(Records excerpted from a collection)
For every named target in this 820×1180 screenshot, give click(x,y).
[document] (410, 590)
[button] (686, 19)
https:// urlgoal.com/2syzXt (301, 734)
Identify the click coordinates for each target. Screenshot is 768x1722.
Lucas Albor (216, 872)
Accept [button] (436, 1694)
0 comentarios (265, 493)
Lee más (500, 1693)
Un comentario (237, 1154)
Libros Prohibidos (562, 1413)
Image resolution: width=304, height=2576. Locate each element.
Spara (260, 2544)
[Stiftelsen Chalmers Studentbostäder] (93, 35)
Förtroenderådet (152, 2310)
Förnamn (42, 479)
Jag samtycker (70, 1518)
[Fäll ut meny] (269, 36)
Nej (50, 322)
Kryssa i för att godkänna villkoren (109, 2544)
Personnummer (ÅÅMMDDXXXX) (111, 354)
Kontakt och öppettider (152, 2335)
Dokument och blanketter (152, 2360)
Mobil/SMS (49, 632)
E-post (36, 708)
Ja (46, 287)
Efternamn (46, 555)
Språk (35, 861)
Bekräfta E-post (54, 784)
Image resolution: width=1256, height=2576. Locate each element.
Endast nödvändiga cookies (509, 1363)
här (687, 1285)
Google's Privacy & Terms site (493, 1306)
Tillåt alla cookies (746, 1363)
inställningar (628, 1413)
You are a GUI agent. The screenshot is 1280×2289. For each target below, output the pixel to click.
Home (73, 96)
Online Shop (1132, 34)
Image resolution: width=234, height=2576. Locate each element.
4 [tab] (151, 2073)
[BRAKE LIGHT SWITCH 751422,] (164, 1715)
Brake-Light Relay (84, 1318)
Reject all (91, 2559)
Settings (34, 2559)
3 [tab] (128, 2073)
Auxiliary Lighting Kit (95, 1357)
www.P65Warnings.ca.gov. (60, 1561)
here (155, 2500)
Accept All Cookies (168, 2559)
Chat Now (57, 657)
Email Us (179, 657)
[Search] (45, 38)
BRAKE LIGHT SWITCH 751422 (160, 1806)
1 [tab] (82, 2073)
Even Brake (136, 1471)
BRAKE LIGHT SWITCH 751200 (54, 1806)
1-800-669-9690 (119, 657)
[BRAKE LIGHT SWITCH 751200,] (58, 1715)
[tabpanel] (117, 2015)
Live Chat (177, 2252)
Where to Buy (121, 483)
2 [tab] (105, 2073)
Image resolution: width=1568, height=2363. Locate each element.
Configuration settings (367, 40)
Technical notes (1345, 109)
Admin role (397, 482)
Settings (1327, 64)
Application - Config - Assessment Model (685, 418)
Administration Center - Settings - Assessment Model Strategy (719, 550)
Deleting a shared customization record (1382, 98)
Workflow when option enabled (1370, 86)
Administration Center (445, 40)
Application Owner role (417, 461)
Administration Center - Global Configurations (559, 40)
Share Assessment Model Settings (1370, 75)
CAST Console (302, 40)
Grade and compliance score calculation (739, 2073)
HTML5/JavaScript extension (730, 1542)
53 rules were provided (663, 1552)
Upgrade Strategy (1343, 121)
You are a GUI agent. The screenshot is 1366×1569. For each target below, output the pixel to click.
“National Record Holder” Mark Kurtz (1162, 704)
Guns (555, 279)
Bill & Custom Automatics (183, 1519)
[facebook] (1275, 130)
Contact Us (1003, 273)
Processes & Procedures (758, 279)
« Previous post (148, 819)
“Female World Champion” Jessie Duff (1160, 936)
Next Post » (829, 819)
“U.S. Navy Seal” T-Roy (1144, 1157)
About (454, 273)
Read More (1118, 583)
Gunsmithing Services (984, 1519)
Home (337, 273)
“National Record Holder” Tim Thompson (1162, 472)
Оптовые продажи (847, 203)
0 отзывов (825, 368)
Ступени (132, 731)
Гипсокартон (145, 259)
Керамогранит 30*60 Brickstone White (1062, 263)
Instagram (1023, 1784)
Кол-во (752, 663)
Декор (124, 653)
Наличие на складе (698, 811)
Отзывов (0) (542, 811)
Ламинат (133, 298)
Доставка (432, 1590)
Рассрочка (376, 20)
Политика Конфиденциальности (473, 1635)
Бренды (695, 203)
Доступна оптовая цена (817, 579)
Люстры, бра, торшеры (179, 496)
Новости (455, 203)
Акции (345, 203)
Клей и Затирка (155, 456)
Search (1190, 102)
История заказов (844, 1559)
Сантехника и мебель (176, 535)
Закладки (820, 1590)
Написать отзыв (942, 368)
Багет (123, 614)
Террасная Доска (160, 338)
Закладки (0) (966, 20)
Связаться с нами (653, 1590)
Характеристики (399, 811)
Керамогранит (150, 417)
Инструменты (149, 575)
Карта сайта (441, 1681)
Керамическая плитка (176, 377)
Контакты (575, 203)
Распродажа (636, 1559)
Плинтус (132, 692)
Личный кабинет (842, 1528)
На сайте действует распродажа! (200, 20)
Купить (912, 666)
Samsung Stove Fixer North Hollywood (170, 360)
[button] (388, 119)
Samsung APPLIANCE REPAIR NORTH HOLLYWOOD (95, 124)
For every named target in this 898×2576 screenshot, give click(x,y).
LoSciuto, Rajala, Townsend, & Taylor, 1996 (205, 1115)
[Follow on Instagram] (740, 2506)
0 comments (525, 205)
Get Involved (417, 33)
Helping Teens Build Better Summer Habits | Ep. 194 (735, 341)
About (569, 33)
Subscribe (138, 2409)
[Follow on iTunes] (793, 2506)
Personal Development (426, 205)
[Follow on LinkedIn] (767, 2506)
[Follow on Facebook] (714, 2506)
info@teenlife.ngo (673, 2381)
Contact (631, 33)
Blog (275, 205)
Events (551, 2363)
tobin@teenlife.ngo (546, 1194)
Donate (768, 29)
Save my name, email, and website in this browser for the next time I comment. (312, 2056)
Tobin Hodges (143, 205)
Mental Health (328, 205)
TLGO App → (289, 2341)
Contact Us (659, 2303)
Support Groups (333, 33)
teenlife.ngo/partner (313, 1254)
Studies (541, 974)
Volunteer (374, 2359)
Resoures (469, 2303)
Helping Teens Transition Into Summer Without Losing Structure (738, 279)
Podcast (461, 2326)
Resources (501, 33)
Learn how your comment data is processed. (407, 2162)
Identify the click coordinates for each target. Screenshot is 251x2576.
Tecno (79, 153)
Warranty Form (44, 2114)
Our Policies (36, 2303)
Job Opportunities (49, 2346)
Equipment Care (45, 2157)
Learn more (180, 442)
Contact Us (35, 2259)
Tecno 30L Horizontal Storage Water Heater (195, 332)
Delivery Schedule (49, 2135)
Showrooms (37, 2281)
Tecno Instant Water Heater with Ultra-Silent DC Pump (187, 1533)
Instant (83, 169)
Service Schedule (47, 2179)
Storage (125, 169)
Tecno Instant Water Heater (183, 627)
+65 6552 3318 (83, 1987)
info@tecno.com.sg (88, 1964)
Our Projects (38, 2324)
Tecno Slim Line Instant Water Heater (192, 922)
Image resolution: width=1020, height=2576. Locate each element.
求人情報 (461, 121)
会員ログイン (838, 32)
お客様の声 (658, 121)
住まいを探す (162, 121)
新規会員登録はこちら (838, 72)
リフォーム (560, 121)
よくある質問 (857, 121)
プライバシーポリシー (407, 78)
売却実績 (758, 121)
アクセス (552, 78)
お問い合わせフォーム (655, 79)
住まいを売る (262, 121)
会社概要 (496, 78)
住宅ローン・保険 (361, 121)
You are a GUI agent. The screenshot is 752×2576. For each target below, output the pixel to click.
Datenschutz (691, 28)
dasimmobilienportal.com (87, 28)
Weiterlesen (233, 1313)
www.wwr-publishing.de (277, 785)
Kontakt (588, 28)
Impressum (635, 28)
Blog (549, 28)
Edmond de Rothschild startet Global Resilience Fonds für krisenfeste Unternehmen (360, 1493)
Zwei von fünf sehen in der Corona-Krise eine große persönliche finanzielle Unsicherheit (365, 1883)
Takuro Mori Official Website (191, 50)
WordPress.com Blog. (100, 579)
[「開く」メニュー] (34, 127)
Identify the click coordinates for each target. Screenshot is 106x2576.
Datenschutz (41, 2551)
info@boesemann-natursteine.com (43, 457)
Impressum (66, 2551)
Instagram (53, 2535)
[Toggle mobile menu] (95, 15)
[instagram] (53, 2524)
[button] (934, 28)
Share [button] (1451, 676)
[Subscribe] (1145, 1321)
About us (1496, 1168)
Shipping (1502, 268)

#### About this exercise
Restate word for word only the lines above from the line containing "post (148, 819)" to the line containing "Люстры, бра, торшеры (179, 496)", both of them included.

#### Answer to this exercise
« Previous post (148, 819)
“Female World Champion” Jessie Duff (1160, 936)
Next Post » (829, 819)
“U.S. Navy Seal” T-Roy (1144, 1157)
About (454, 273)
Read More (1118, 583)
Gunsmithing Services (984, 1519)
Home (337, 273)
“National Record Holder” Tim Thompson (1162, 472)
Оптовые продажи (847, 203)
0 отзывов (825, 368)
Ступени (132, 731)
Гипсокартон (145, 259)
Керамогранит 30*60 Brickstone White (1062, 263)
Instagram (1023, 1784)
Кол-во (752, 663)
Декор (124, 653)
Наличие на складе (698, 811)
Отзывов (0) (542, 811)
Ламинат (133, 298)
Доставка (432, 1590)
Рассрочка (376, 20)
Политика Конфиденциальности (473, 1635)
Бренды (695, 203)
Доступна оптовая цена (817, 579)
Люстры, бра, торшеры (179, 496)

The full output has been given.